A mortgage is a loan people use to borrow money from the bank or a company.

If a borrower fails to pay back the loan, the lender has the right to repossess the borrower’s house.

But if deflation is wrecking the economy, the value of the house might not be enough to cover the original loan. This means the bank loses money.

If many people fail to pay back their loans when house prices are falling, banks will eventually think it is too risky to loan any more money.

If banks act this way, it will get harder for companies to find sources of money.

This results in a liquidity crisis because there is no money fueling the economy and businesses eventually go bust.

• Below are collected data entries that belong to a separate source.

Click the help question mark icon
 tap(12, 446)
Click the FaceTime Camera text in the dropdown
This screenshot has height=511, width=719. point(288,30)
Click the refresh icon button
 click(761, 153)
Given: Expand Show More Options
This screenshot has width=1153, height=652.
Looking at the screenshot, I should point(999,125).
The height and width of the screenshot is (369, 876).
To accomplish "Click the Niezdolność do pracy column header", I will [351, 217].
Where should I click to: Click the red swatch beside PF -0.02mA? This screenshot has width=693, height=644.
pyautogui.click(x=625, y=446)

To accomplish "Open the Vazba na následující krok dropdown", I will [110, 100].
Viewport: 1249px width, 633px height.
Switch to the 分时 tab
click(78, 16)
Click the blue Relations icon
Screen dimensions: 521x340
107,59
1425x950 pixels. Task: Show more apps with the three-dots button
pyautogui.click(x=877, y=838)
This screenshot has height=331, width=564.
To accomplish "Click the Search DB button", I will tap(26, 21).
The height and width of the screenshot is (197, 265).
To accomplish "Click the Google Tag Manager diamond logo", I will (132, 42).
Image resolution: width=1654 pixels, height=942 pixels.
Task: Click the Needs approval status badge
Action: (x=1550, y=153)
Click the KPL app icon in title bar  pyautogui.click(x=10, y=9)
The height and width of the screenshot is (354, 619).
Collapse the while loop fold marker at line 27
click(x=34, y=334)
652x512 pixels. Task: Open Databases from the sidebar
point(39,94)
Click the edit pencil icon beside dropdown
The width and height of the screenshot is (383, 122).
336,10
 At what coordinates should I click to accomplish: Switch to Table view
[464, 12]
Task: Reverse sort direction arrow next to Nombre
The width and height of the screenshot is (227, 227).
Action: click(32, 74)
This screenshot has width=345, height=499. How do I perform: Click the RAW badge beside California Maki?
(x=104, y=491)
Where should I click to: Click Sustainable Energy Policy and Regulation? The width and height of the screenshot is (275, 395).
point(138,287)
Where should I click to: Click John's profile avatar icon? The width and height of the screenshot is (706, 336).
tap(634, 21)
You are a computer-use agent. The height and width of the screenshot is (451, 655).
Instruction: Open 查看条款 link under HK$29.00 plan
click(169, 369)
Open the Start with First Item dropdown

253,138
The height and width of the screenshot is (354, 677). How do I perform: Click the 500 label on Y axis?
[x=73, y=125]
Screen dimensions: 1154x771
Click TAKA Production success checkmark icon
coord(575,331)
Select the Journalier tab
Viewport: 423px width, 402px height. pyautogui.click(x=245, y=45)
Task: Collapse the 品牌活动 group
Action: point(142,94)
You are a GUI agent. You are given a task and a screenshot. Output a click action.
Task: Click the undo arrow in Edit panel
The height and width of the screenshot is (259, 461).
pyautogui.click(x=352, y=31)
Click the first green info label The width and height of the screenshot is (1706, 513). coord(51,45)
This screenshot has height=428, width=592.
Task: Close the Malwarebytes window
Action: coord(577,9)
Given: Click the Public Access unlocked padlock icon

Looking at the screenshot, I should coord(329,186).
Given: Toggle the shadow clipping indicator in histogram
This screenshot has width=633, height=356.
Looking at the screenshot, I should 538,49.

Because people are worried about prolonged deflation, countries are doing everything they can to lower interest rates and feed money back into the system.

Ben Bernanke, the U.S. Federal Reserve’s chairman of the Board of Governors, made a speech back in 2002 in which he repeated U.S. economist Milton Friedman’s statement that money could be “dropped from helicopters” if needed in order to avert a deflationary depression.

However, there is a limit to how much a government can “devalue” money by lowering interest rates.

The key interest rates in the U.S. and Japan have already approached 0 percent.

Also, if a global economic slowdown affects the real economy, people will become wary about the future and spending money.

So even if an opportunity for investment occurs or if valuable products come out at cheap prices, consumers won’t want to spend cash.

In times like this, governments get involved by spending tax dollars on large public projects to boost spending and investment.

The U.S., Europe, Japan and China have all started large civic projects. Korea has, too.

The government’s sudden announcement to develop the nation’s rivers and roads for large-scale investment projects should be seen in this context.

There is a reason for this “sudden” decision.

If governments don’t act fast enough to prevent the situation from getting worse, there will be no medicine to make the situation better.

After all, look what happened to Japan in the 1990s, the “lost decade.”

During this time there were simultaneous asset, real estate and stock price bubbles.

Before this, Japan experienced an economic high and could stand almost on par with the U.S. economy.

But during the downturn, companies that had invested in real estate and banks that loaned out mortgages lost huge sums of money.

After this, Japan’s economy developed at a snail’s pace.

In particular, belated government efforts to improve the economy simply made the situation worse.

By the time Japan lowered interest rates and supplied cash, the deflationary spiral had already gone too far downhill, and nobody wanted to spend or invest.

At present, governments around the world are pumping out cash to prevent a similar situation from arising. Nobody wants a lost decade.

However, no one is sure if these attempts at solving the problem will work. Everyone is waiting to see what happens next.

However, even if this plan succeeds, most experts say there will be consequences.

The massive amounts of cash the central government has printed and the loans that it borrowed for funding public projects will eventually become a burden for the general public.

At present, governments have decided to spread the pain.

The idea is so that we will feel less pain but over a longer period, which governments think is better than a short, sharp shock.